## Passage to read
The Double Irony Of Asking OPEC To Increase Oil Production

As I wrote in February of this year in The Inherent Risks In President Biden’s Energy Plan:

“If we prematurely discourage investment in fossil fuels — and then our dependence doesn’t decline as rapidly as the Biden Administration envisions — that is a recipe for shortages, higher prices, and greater dependence on foreign nations for our energy.”

 

Like the Obama Administration, the Biden Administration initially adopted a relatively hostile position toward the fossil fuel industry. The revocation of the Keystone XL Pipeline permit and the temporary suspension of new oil and gas leases on federal lands were policies that signaled that the Biden Administration wants to move the country away from oil.

But what happens when Americans aren’t ready to move on from oil, and new domestic supplies aren’t meeting demand?

That’s the position we currently find ourselves in. The Biden Administration could respond in one of two ways.

They could say “High oil prices will speed up the transition to renewable energy” — which is certainly how they feel privately. After all, U.S. officials attended the COP26 U.N. Climate Summit in Glasgow this week, where they discussed plans to reduce carbon emissions. They could tell Americans to take their medicine, live with higher gas prices, and then privately hope that hastens the transition to green energy.

But people don’t like paying higher gasoline prices. So, the first irony is that the Biden Administration asked OPEC to pump more oil, undermining its COP26 messaging of reducing fossil fuel consumption. At the G-20 meeting in Rome, President Biden complained:

“The idea that Russia and Saudi Arabia and other major producers are not going to pump more oil so people can have gasoline to get to and from work, for example, is not right.”

President Biden pleaded with OPEC this week to pump more oil. Those pleas were rebuffed, and late last week Energy Secretary Jennifer Granholm called on oil-producing nations to immediately increase crude supplies so people won’t be hurt by high prices this winter.

The second irony in this situation is that one country that is producing a lot less oil than it was 18 months ago is the U.S. And policies that are hostile to the oil industry — indeed that will ultimately curtail U.S. oil production — potentially lead us to a place like this.

Secretary Granholm seemed unclear on why U.S. producers haven’t ramped production back up:

“I don’t know why at $80 a barrel those incentives are not there. During Covid, it was down — they backed off because demand was not there because people were staying home, we know that. Now that things are back up, the production should be meeting that [demand], there has been rigs that have been added but not fully.”

## Problems and tasks
• a. Reproduce the stretch of the OPEC oil article from "But what happens" through "to green energy.".
• b. Carry on the OPEC oil article from the point where it stops.

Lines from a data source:
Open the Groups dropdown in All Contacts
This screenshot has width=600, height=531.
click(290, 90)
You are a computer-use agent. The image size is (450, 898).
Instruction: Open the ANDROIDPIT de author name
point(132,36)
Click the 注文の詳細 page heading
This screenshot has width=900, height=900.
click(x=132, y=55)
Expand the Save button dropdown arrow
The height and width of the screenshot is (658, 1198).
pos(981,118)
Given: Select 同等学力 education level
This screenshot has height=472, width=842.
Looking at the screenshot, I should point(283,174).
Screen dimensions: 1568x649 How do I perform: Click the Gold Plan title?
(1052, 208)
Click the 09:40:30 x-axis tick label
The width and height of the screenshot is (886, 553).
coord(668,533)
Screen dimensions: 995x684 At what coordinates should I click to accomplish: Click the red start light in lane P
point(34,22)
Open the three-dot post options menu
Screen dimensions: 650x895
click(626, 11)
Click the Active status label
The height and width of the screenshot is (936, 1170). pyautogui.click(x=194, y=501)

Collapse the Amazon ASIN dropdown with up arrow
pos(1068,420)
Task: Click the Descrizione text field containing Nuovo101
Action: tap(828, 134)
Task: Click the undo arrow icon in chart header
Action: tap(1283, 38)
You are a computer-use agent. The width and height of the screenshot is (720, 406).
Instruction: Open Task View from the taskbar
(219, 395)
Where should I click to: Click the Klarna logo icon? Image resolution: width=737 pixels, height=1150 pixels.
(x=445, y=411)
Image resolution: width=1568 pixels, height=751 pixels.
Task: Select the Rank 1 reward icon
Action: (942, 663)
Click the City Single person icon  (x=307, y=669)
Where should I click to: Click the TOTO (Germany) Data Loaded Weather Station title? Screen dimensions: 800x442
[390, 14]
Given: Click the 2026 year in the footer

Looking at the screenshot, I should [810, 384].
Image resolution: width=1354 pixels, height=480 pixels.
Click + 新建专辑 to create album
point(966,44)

## Answers provided
• a.
But what happens when Americans aren’t ready to move on from oil, and new domestic supplies aren’t meeting demand?

That’s the position we currently find ourselves in. The Biden Administration could respond in one of two ways.

They could say “High oil prices will speed up the transition to renewable energy” — which is certainly how they feel privately. After all, U.S. officials attended the COP26 U.N. Climate Summit in Glasgow this week, where they discussed plans to reduce carbon emissions. They could tell Americans to take their medicine, live with higher gas prices, and then privately hope that hastens the transition to green energy.

• b.
 

There are at least three reasons why production hasn’t completely rebounded from the spring 2020 plunge. First, some producers went out of business when prices fell. Some of that production isn’t coming back quickly. Second, you can expect that some marginally economic wells were permanently shut down when prices plunged.

But the third factor may be the most important. Oil production doesn’t respond quickly to rising price signals. Last year when prices plunged, the number of wells drilling for oil plummeted. Those rigs are slowly coming back online, but there is a lag of months or even years between drilling for oil and oil production. So, oil that we could have expected right now isn’t there, because the rig count plunged 18 months ago. The rig count has been climbing back all year, but it is still below pre-pandemic levels.

Because of the lag between price signals and production changes, the Biden Administration needs to make decisions now to ensure domestic supplies are strong during the rest of his term. One of the most important acts the administration could do is fast-track thousands of drilling permit applications that are waiting to be approved.

The administration slowed down these approvals early in the year. The pace has picked up substantially, but that initial slowdown is being felt right now. And that, in part, is why we have to ask OPEC to pump more oil. It’s a bad look for the U.S., but a consequence that I warned about in my February article.

The Biden Administration should learn a valuable lesson from this. An agenda to move the U.S. away from fossil fuels is a noble one. But, if in the process your policies contribute to a supply shortfall and prices skyrocket, you won’t be able to see that agenda through because you will be voted out of office. That is where theory collides with practical reality.